A lung transplant has a $1 million price tag. Lungs for transplantation are a scarce resource, with more than 1,600 individuals in the US on the waiting list. We’ve know for decades how to prevent coal-dust related lung diseases—unlike other illnesses for which individuals need lung transplants. This underscores the need for more vigorous efforts to make sure coal miners are protected from respirable coal dust. But coal mine operators are fighting those efforts.

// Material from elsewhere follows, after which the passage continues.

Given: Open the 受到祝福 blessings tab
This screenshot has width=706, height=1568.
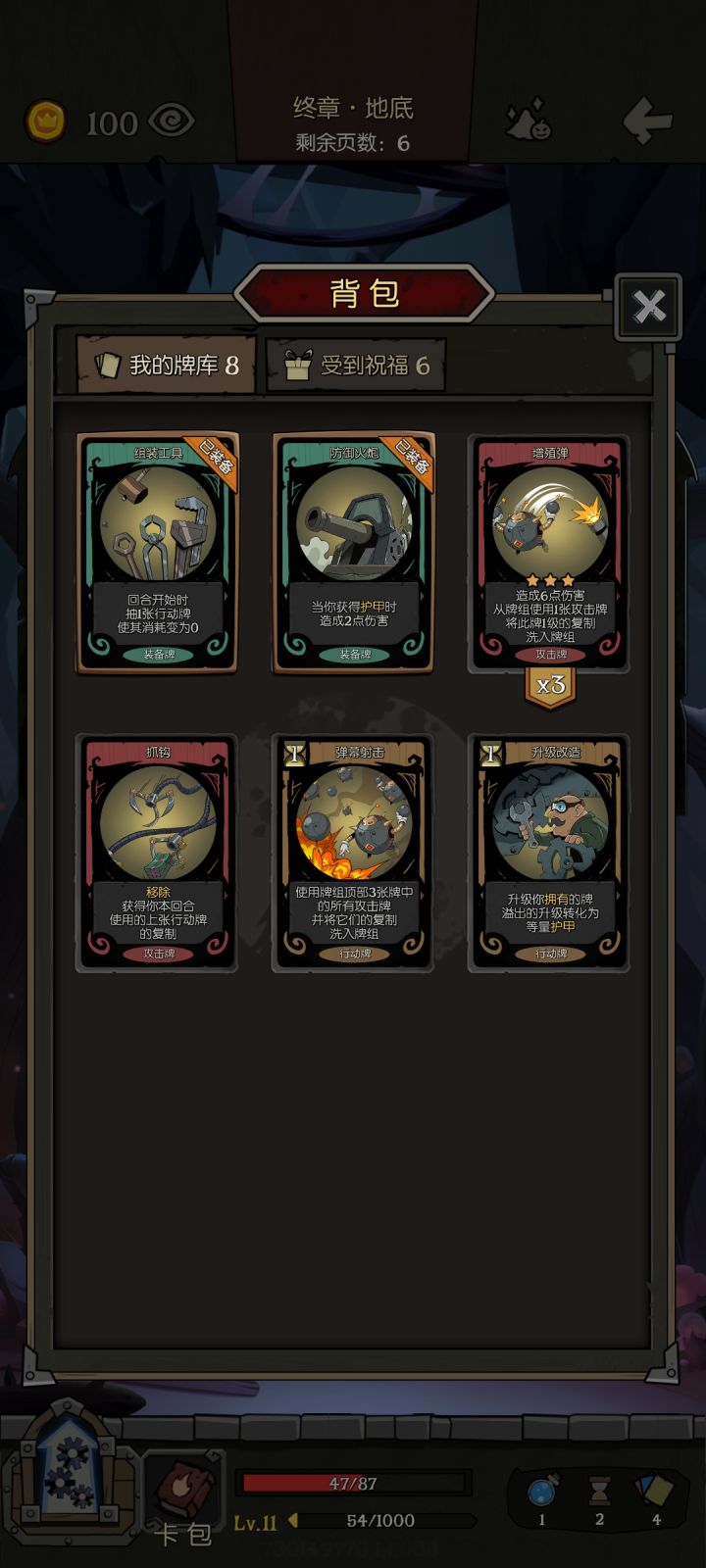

In May 2014, the Mine Safety and Health Administration (MSHA) issued a new regulation to address the problem of coal-dust related lung disease. The rule will take full effect later this year when coal mine operators will have to use continuous personal dust monitors to assess concentrations of respirable dust and to reduce these exposures from 2.0 mg/m3 to 1.5 mg/m3. The National Mining Association, Murray Energy and a slew of other coal companies filed a legal challenge against the rule, and just recently ask the US Court of Appeals for the Eleventh Circuit to halt a provision of the rule set to take effect next month.
I think their money would be better spent on controlling respirable coal mine dust than on lawyers’ fees. But if coal companies aren’t held accountable for the full cost of black lung disease, including $1 million lung transplants, why would they?
**In response to my FOIA request the Department of Labor’s Division of Coal Mine Workers’ Compensation reported the following: “We have thoroughly researched our records pursuant to your request and have determined that since 1996 the Federal Black Lung benefits program has approved and authorized payment for seven (7) lung transplants. The lung transplants which were approved and authorized for payment are as follows: 2008 (1); 2009 (1); 2012 (2); 2013 (1); and 2014 (2).”